Unilever Nigeria: Q219 – Top line pressures weigh on earnings; reiterate Hold

    Eronmosele Aziba
    Eronmosele Aziba

    Equity Research Analyst, Consumers

    Tellimer Research
    7 August 2019
    Published by

    We maintain our target price for Unilever (Unilever NL) at NGN33.45. With an ETR of 8%, we reiterate our Hold recommendation.

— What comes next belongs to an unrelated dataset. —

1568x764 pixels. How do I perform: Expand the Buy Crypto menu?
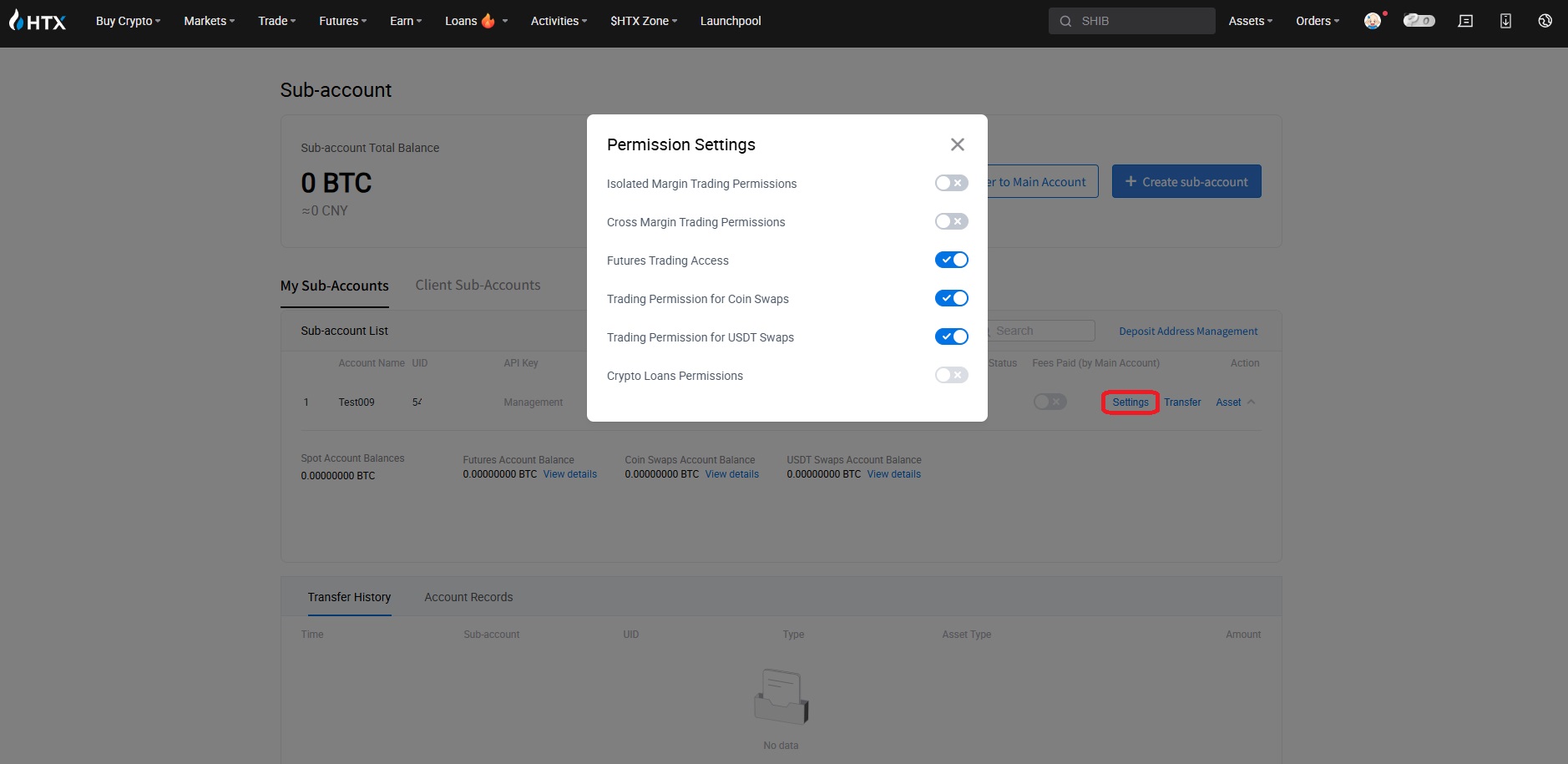point(128,21)
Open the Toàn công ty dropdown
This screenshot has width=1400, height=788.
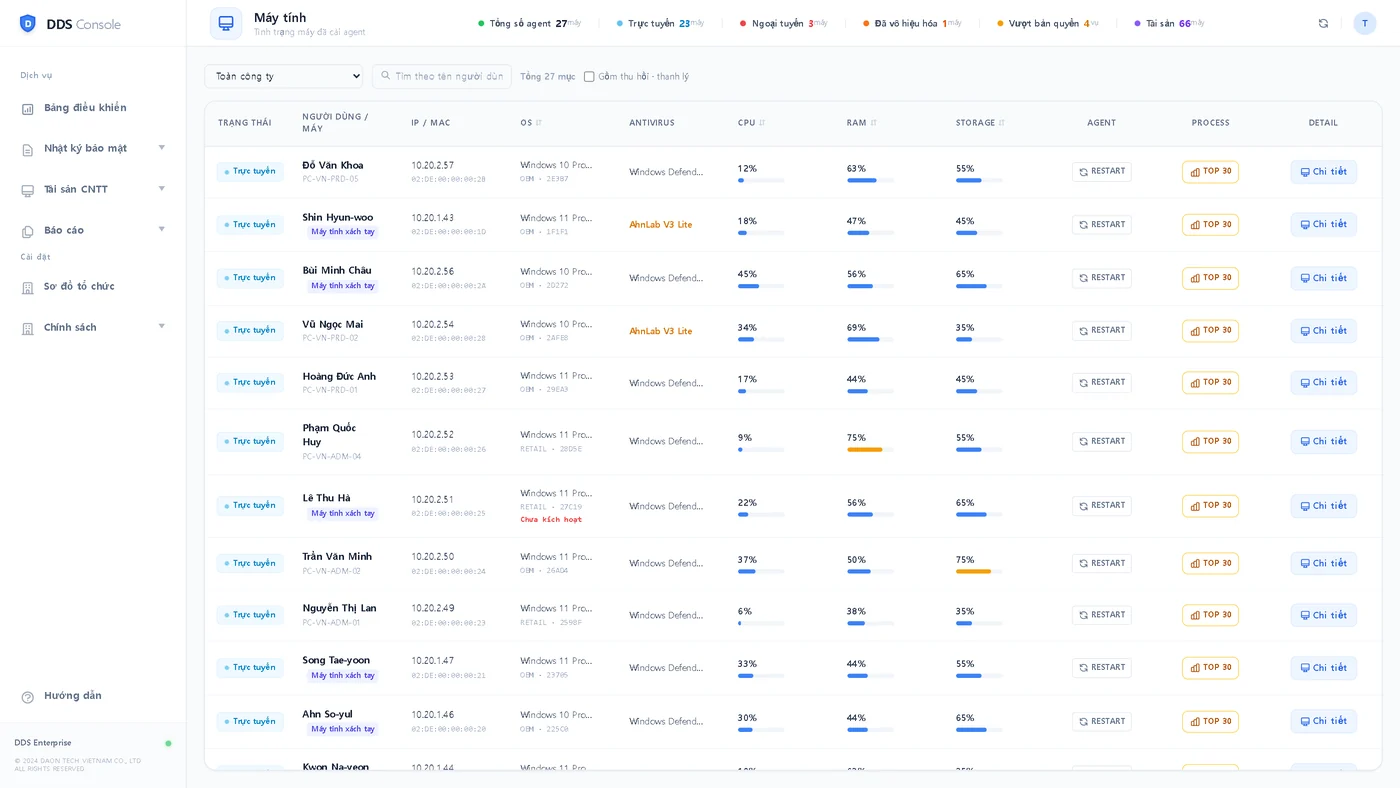284,76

    Unilever reported a 30% yoy decline in net income for Q2 19, although it was still a sharp recovery from its very weak Q1 19 performance. The negative yoy bottom line trend was due to: 1) top line contraction (-2% yoy), weighed by the Home and Personal Care (HPC) segment, which was more impacted by weak consumer spending; and 2) higher production costs due to an uptick in depreciation charge. On a positive note, earnings rebounded qoq, with top line and bottom line expanding by 22% and 33% respectively. The positive quarterly trend was largely due to the impact of a lower Q1 19 base – a period in which general elections were believed to have hampered production activity.

    Maintain Hold rating with TP at NGN33.45 and ETR of 8%. We maintain our tepid view on Unilever’s earnings for the rest of the year as we expect volume pressures, particularly in HPC, to weigh on performance. During the FY 18 earnings call, management guided towards price increases in H2 19, but current volume pressures could stall implementation. Unilever is trading at FY 19f P/E and EV/EBITDA of 19.1x and 14.2x, a premium to the frontier peer average of 17.9x and 12.8x respectively.

    Higher depreciation expense was a major drag on yoy performance, and largely contributed to the 12% yoy decline in EBIT. Encouragingly, EBITDA was up 2% yoy with EBITDA margin improving 0.8ppt yoy to 23%, and finance cost pressures eased further as a net finance income was recorded in the quarter

    Net operating cash flow fell 49% yoy, in line with the sector trend, due to an uptick in receivables, but improved qoq as operating profit trended higher. Management hinted at possible product launches in H2 19, which could explain the rise in capex/sales to 6.3% in Q2 19 from 5.0% in Q2 18.